Hampa. Ruang angkasa hampa
membuat saya ikut merasa hampa *halah*
Ah, pembukaan film ini membuat
saya seperti terlempar ke masa-masa SMP saya dulu dimana saya pernah begitu
mencintai langit, luar angkasa dan seluruh isinya. Dimana buku-buku yang saya
baca adalah tentang astronomi, tentang benda-benda langit, tentang tata surya
yang saya dapatkan di perpustakaan sekolah. Saya ingat dulu saya pernah punya
cita-cita menjadi ahli astronomi atau bahkan astronaut atau minimal bekerja di
NASA. Haha...mimpi yang sangat tinggi. Itulah kenapa saya begitu ngotot ingin
ke Bosscha. Kenapa saya begitu suka melihat bintang-bintang dan bulan di ruang
terbuka. Dan kenapa milky way begitu
memesona saya. Saya masih percaya dengan ruang waktu yang mungkin saja terselip
di suatu tempat di antara ribuan galaksi di luar sana. Saya masih percaya, dengan
kata-kata Oom Einstein, kita bisa menjelajahi ruang waktu jika kita mampu
bergerak melebihi kecepatan cahaya. Dan yang mampu bergerak melebihi kecepatan
cahaya tentu saja adalah lubang hitam *mulai ngelantur*
Yap, film ini dibuka dengan
pemandangan luar angkasa yang menakjubkan. Sebagai orang yang bukan ahli dalam
dunia perfilman, saya tidak mengerti tentang visual efek, sinematografi,
scoring dan lain-lain, dan lain-lain. Saya hanya benar-benar menikmati filmnya,
itu saja. Duduk di kursi sutradara ada Alfonso Cuaron dan dua orang pemeran
film yang luar biasa : Sandra Bullock dan George Clooney.

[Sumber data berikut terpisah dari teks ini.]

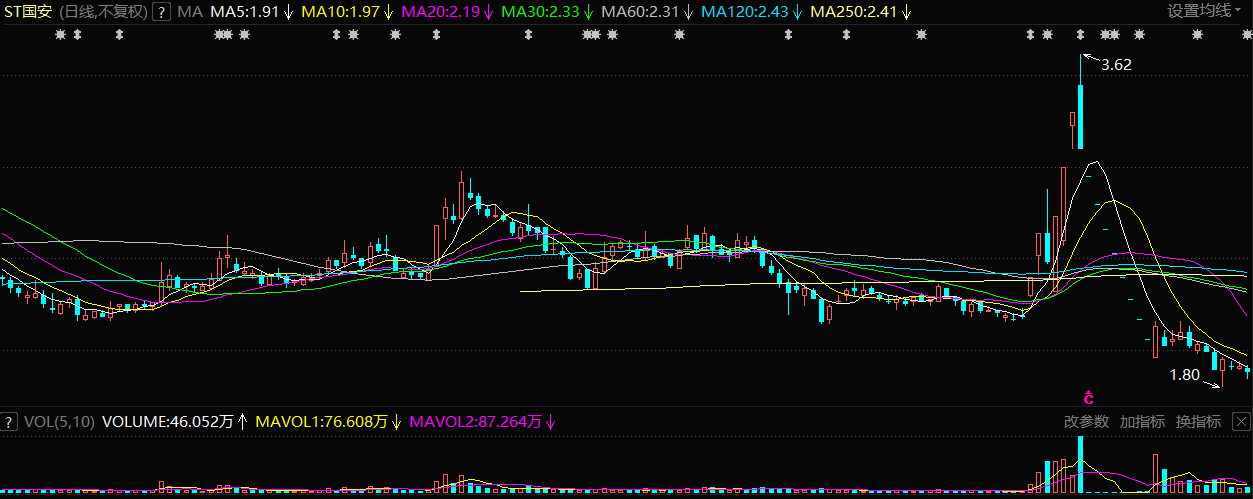Click the pink C event marker
This screenshot has width=1253, height=499.
point(1089,397)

Tidak usah saya ceritakan disini
bagaimana kerennya akting keduanya karena hampir semua review memberikan pujian
untuk mereka berdua. Bahkan mereka semua memprediksi kalau Sandra Bullock akan
memenangkan Oscar untuk aktingnya yang hebat itu (tentu saja hebat menjadi
satu-satunya pemeran dalam film dan berjuang untuk hidup di angkasa luar. Hanya
Bullock yang bisa melakukannya). Dan khusus George Clooney, semoga saya punya
suami seperti dia yang semakin tua justru semakin keren. Haha *dilempar ke atmosfir
bumi*
Bayangkan saja kita berada di
ruang hampa udara. Tidak ada suara apa-apa karena tidak ada media yang bisa
menghantarkan bunyi. Tidak ada gravitasi dan lebih parah lagi, tidak ada
manusia. Membuat saya berpikir, senyasar-nyasarnya kita, paling tidak masih
nyasar di bumi, masih ada manusia yang kita jumpai meski kita tidak kenal. Sesendiri-sendirinya
kita, paling tidak kita masih ada di bumi, masih ada orang lain yang bisa kita
ajak bicara. Film ini benar-benar membuat sesak nafas karena suasana yang
senyap dan kesendirian itu terasa sangat nyata. Membuat saya merasa film ini
jauh lebih menakutkan daripada film horor sekelas The Conjuring dan Isidious
Part 2. Bahkan Insidious part 2 sama sekali tidak menakutkan -____- *curahan
hati penonton yang kecewa*
Alurnya sederhana, tentang dua
orang astronaut yang memiliki misi di luar angkasa. Ini misi angkasa luar yang
pertama untuk Dr. Ryan Stone (Bullock) dan sekaligus menjadi misi terakhir bagi
astronaut veteran, Kowalski (Clooney). Tetapi sebelum mereka menyelesaikan misi
tersebut, pesawat ulang alik mereka ditabrak serpihan satelit Rusia yang
sengaja dihancurkan sehingga seluruh awak kapal meninggal dan hanya mereka
berdua yang selamat, melayang-layang di luar angkasa mencoba mencapai satelit
Soyuz milik China untuk pulang ke Bumi. Sekali lagi, plot yang sederhana selalu
mampu memukau jika disajikan dengan benar. Kisah bertahan hidup di ruang
angkasa ini menjadi satu paket dengan kisah kelam Dr. Stone di masa lalu yang
kehilangan putrinya. Di saat dia harus berjuang untuk pulang ke Bumi, Dr. Stone
juga harus berjuang melupakan kisah sedihnya itu. Dengan halus sebuah pesan
disampaikan oleh film Gravity. Tentang kelahiran kembali seorang manusia. Tentang
‘berpindah’ dari masa lalu. bahwa untuk ‘move on’ yang kita butuhkan justru
adalah kemauan dari kita sendiri. Mau untuk berjuang keluar dari kesedihan yang
membelit. Mau berjuang untuk kembali ke bumi meski hanya seorang diri. You have to learn to let go kalau kata Kowalski.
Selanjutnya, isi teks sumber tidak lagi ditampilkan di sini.